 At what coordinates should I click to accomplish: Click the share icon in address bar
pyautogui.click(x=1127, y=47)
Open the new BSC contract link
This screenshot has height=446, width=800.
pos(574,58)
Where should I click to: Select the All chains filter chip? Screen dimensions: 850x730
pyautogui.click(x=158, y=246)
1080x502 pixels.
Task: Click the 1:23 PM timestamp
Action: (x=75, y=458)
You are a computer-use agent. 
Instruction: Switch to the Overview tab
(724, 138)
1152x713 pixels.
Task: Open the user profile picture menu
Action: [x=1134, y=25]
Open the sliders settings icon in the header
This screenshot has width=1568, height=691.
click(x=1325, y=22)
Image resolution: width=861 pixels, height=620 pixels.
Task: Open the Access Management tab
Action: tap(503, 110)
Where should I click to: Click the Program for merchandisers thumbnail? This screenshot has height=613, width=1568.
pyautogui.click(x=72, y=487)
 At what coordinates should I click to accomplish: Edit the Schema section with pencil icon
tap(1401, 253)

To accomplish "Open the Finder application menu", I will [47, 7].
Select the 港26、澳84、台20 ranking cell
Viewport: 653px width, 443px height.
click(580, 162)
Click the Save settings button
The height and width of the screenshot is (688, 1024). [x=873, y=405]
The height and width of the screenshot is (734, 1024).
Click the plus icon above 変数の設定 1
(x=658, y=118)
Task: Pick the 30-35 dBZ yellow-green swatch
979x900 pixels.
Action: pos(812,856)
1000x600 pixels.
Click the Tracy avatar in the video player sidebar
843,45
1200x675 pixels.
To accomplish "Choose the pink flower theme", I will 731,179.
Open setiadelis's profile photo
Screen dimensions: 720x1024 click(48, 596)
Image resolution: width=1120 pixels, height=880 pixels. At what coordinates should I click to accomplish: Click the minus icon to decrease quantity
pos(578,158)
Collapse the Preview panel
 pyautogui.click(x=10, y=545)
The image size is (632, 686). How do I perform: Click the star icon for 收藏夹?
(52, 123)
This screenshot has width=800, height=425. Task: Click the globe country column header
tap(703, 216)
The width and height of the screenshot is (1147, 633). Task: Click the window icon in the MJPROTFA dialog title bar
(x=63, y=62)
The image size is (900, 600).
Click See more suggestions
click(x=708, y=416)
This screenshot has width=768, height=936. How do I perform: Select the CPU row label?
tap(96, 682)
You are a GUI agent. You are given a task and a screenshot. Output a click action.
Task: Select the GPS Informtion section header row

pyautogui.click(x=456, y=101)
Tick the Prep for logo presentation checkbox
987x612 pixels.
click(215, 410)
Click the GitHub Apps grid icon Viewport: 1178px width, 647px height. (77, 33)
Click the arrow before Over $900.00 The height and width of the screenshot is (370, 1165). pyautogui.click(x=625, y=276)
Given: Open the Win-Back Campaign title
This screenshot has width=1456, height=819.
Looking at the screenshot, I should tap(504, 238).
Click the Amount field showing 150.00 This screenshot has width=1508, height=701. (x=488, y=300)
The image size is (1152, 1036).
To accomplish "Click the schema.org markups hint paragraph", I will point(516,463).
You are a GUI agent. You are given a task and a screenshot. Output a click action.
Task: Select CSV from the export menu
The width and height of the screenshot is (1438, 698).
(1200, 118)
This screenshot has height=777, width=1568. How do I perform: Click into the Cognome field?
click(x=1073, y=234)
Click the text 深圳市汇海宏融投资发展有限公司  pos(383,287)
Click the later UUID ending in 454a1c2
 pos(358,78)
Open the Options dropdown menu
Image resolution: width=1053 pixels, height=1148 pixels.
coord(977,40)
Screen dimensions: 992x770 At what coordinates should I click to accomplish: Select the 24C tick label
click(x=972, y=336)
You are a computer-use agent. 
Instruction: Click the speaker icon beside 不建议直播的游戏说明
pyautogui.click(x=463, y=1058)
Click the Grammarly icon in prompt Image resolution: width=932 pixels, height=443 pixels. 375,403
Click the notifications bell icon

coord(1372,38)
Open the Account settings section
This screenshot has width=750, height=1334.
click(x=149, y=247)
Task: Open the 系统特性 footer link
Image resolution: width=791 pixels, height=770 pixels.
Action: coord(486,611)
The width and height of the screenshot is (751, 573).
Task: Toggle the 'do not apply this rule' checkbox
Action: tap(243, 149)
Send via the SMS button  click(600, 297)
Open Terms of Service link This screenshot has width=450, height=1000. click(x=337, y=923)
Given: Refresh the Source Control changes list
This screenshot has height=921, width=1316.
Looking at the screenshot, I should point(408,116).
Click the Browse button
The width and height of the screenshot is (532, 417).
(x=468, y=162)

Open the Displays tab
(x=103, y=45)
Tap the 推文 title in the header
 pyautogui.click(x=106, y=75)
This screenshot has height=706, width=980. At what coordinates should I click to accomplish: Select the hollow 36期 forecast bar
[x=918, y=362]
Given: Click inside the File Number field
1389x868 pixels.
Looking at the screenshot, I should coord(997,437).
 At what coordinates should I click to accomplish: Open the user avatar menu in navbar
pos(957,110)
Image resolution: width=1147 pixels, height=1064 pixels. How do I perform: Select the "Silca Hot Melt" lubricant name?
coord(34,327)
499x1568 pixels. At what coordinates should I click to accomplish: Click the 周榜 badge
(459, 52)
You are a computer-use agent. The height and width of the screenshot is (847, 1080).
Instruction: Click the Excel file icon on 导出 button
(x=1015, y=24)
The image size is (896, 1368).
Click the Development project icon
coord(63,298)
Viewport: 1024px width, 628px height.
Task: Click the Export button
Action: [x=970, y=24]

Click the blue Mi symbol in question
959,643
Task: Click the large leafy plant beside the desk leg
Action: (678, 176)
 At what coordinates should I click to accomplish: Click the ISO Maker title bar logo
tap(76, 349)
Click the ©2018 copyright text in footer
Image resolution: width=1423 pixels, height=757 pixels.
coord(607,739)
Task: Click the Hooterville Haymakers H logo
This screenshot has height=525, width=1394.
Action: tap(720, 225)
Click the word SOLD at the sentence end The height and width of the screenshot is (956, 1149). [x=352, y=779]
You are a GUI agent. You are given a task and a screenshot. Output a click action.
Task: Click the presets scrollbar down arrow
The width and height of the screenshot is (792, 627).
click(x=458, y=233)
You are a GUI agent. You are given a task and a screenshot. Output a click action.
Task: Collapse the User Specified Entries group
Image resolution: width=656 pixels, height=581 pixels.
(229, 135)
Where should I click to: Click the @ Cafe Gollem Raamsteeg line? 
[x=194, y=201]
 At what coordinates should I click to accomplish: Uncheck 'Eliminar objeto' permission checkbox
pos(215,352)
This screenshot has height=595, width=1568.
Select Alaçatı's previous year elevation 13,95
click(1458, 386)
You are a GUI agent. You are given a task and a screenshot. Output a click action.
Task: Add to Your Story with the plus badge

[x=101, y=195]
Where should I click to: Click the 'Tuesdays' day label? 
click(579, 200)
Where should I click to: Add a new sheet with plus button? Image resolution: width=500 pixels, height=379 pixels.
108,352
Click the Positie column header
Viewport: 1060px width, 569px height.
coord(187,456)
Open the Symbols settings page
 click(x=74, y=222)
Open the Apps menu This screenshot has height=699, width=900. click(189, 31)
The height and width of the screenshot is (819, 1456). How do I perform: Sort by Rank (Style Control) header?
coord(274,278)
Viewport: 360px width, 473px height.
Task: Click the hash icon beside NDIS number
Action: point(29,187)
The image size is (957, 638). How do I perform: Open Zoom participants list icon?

# TASK DIRECTIONS
Find "Select Alaçatı's previous" in the entries above, then repeat its line and all lines after it exactly, down to the last line.

# ANSWER FOR THIS EXERCISE
Select Alaçatı's previous year elevation 13,95
click(1458, 386)
You are a GUI agent. You are given a task and a screenshot. Output a click action.
Task: Add to Your Story with the plus badge

[x=101, y=195]
Where should I click to: Click the 'Tuesdays' day label? 
click(579, 200)
Where should I click to: Add a new sheet with plus button? Image resolution: width=500 pixels, height=379 pixels.
108,352
Click the Positie column header
Viewport: 1060px width, 569px height.
coord(187,456)
Open the Symbols settings page
 click(x=74, y=222)
Open the Apps menu This screenshot has height=699, width=900. click(189, 31)
The height and width of the screenshot is (819, 1456). How do I perform: Sort by Rank (Style Control) header?
coord(274,278)
Viewport: 360px width, 473px height.
Task: Click the hash icon beside NDIS number
Action: point(29,187)
The image size is (957, 638). How do I perform: Open Zoom participants list icon?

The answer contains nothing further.